A questão é que talvez seriados como Amorteamo, 2015, ou novelas como Meu Pedacinho de Chão, 2014, sirvam, de maneira geral, apenas para proporcionar aos espectadores um momento de respiro de ar fresco dentre as incontáveis tragédias e reproduções do calçadão de Copacabana no bloco maciço das novelas da Globo. Sendo assim, ao fim de um episódio de Amorteamo, o espectador já está novamente disposto e pronto para assistir a mais algumas horas de casos extraconjugais da alta sociedade e de famílias enfrentando peripécias cômicas num cenário que copia a parte ajeitadinha das favelas do Rio de Janeiro. Em um contexto não tão drástico, mas igualmente decepcionante, essas produções podem representar nada mais que uma vontade do canal de arrematar prêmios de entretenimento internacional, como Emmy e afins, e adentrar no grupo de emissoras cult.
Críticas apocalípticas à parte, os pequenos insights revolucionários destas produções já contêm neles mesmos um avanço. Enquanto a minissérie de terror abordou a morte de maneira alternativa, maleável e produtiva, a telenovela de 2014 utilizou-se da aura multicolor dos contos de fadas, interligados contemporaneamente à infância, para tratar de assuntos ainda permanentes para a sociedade brasileira do século XXI, como o analfabetismo infantil ou adulto e a adoção e registro de crianças sem família. A estratégia advinda do maravilhoso ainda nos contos de fadas de transmitir dilemas existenciais através de uma brevidade categórica (BETTELHEIM, 2002, p .7) nos sugere que, por mais que o ventríloquo por detrás das cortinas possa permanecer em uma posição intencional de resguardo perante seu show alucinante de bonecos de papel, a sombra formada pelos holofotes sistematicamente voltados ao palco e a posição específica dos espectadores pode formar uma rede interpretativa de resultados fantásticos. Ou seja, dependendo de onde se senta, cada um pode assistir a um espetáculo de sombras diferente.

REFERÊNCIAS
AGAMBEN, Giorgio. "O elogio da profanação". In: _____. Profanações. São Paulo: Boitempo, 2007. p. 57-71.

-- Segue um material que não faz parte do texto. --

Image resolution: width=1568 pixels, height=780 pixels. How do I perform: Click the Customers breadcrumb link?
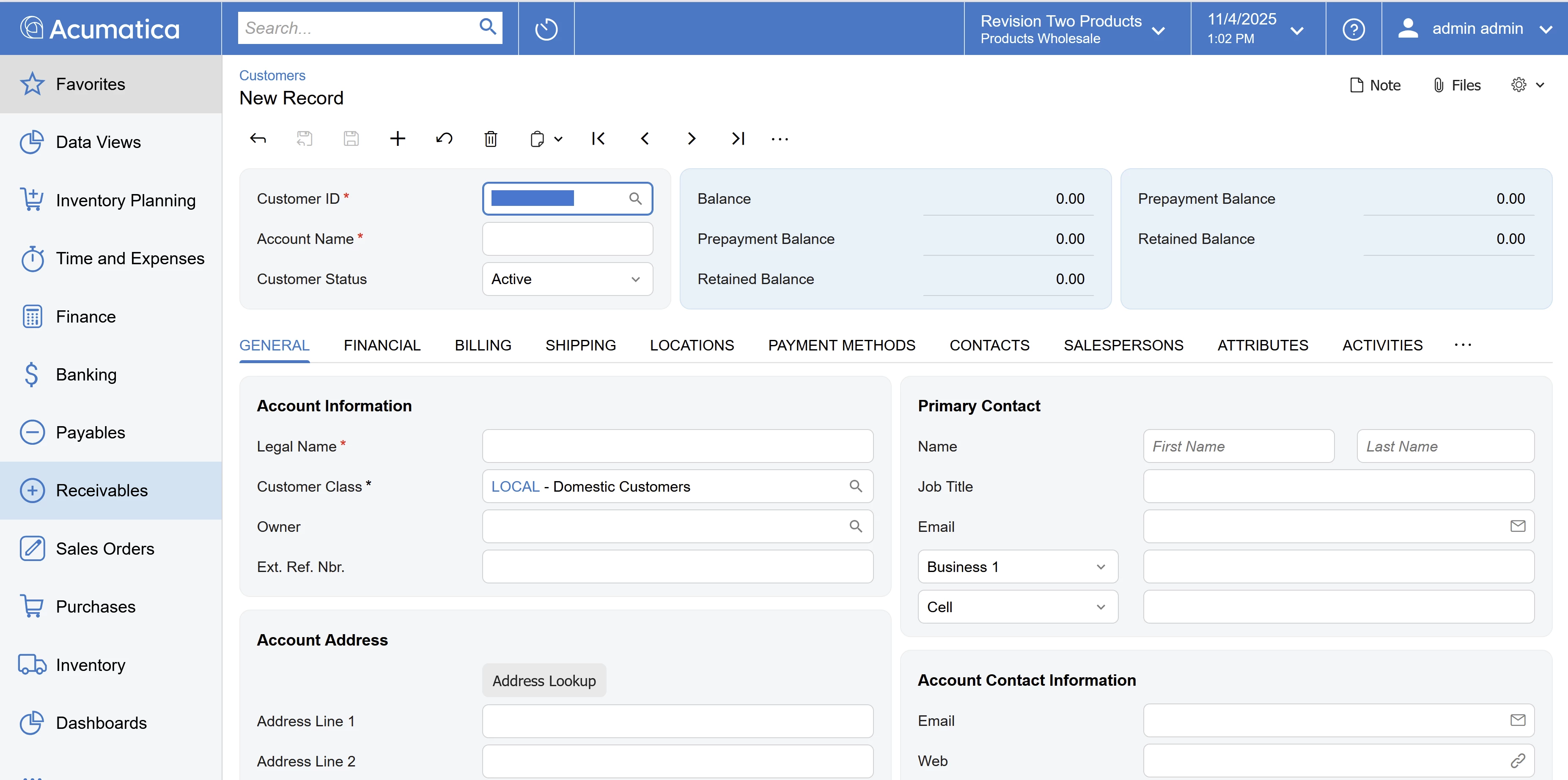click(272, 75)
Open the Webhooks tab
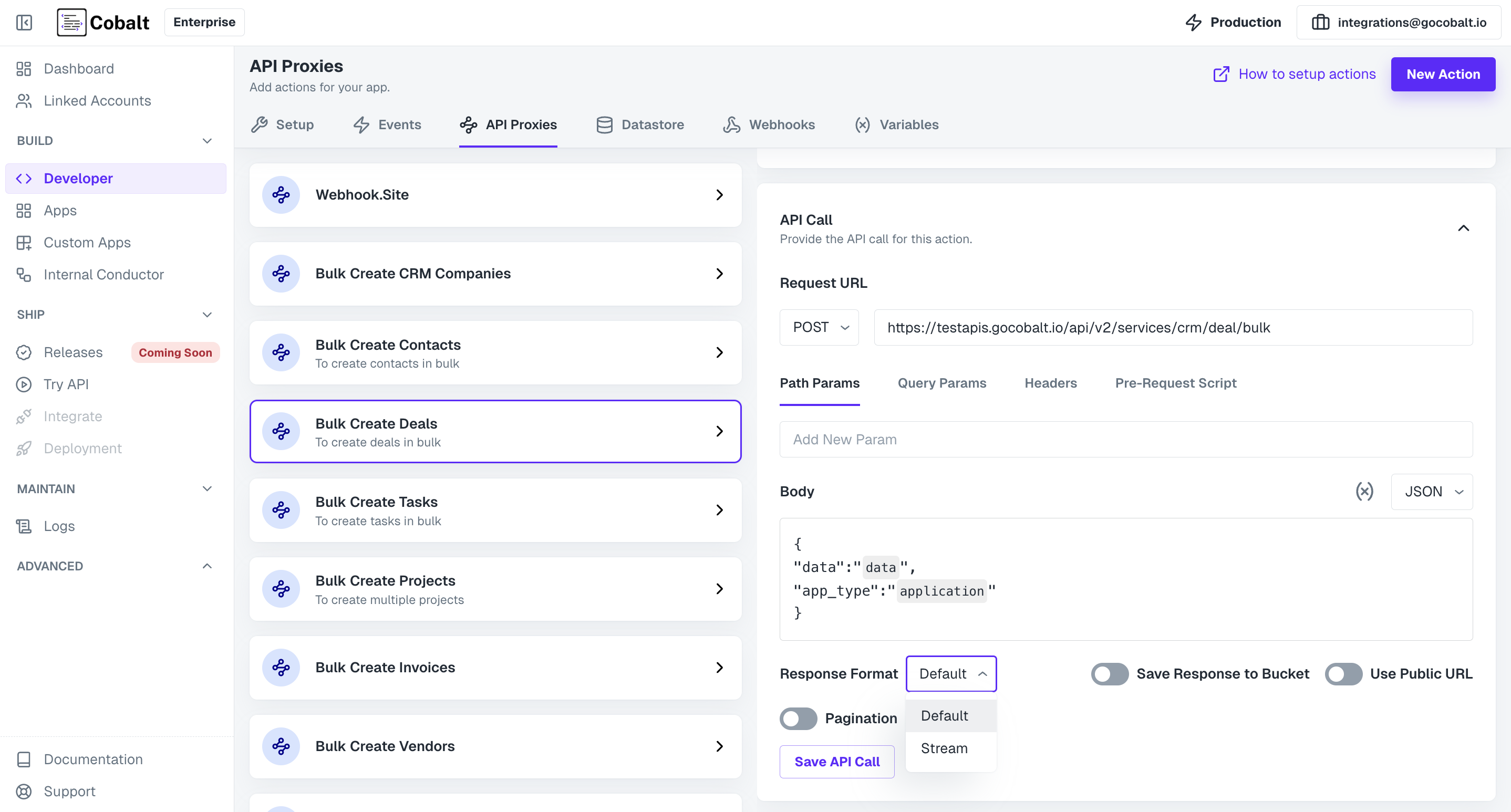Viewport: 1511px width, 812px height. (769, 124)
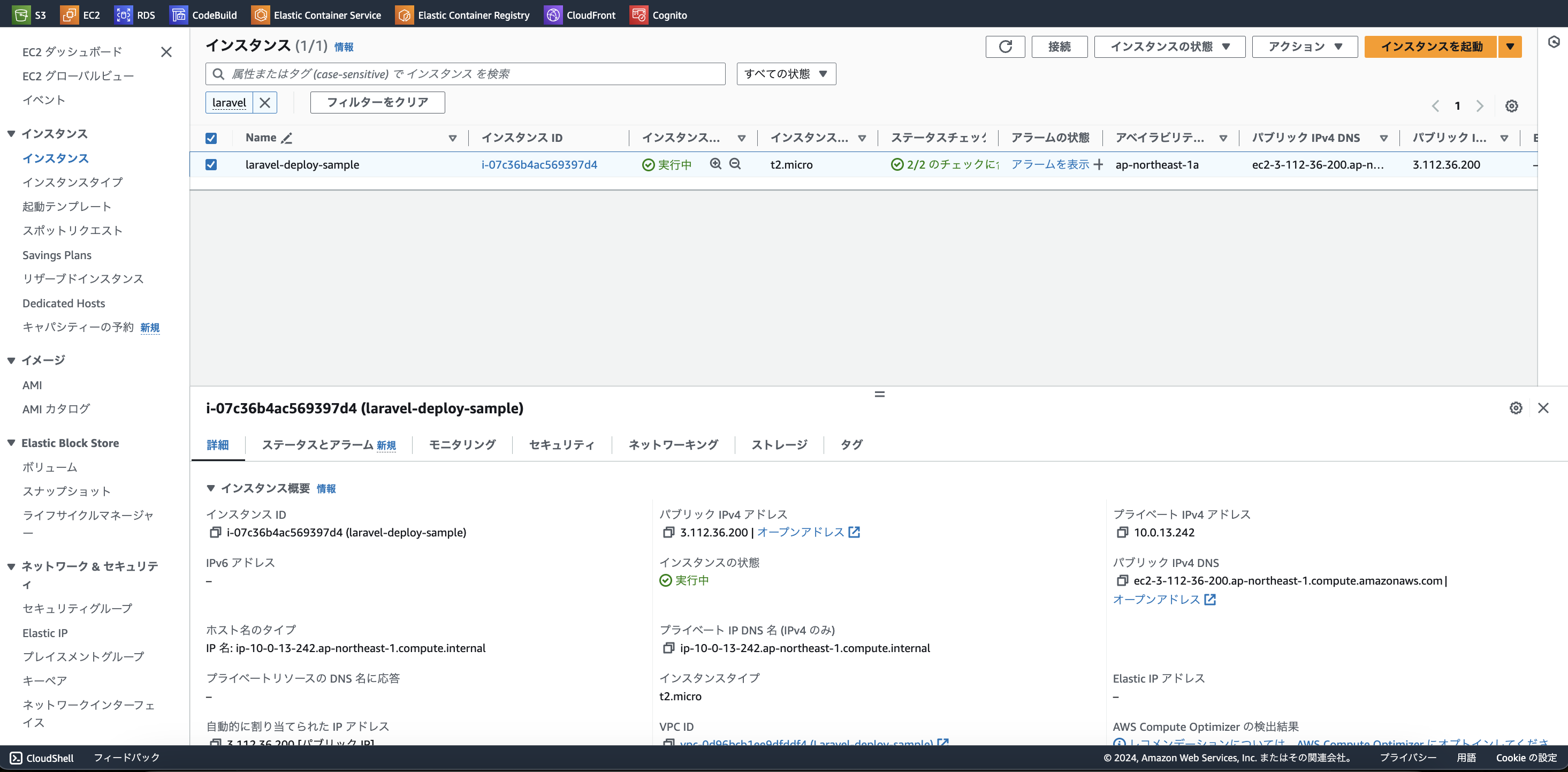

BENJAMIN, Walter. "O narrador. Considerações sobre a obra de Nikolai Leskov". In: _____. Magia e técnica, arte e política: ensaios sobre a literatura e história da cultura. São Paulo: Brasiliense, 2012 [1936]. p. 197-221.
BETTELHEIM, Bruno. A psicanálise dos contos de fadas. São Paulo: Paz e Terra, 2002. 335 p.
DARNTON, Robert. "Histórias que os camponeses contam: o significado de mamãe ganso". In: _____. O grande massacre de gatos. São Paulo: Graal, 1996. 21-101 p.
FREUD, Sigmund. Totem e tabu. São Paulo: Penguin Classics Companhia das Letras. 2013 [1912-1913]. 169 p.
TODOROV, Tzvetan. Introdução à literatura fantástica. São Paulo: Perspectiva. 2012 [1939]. 188 p.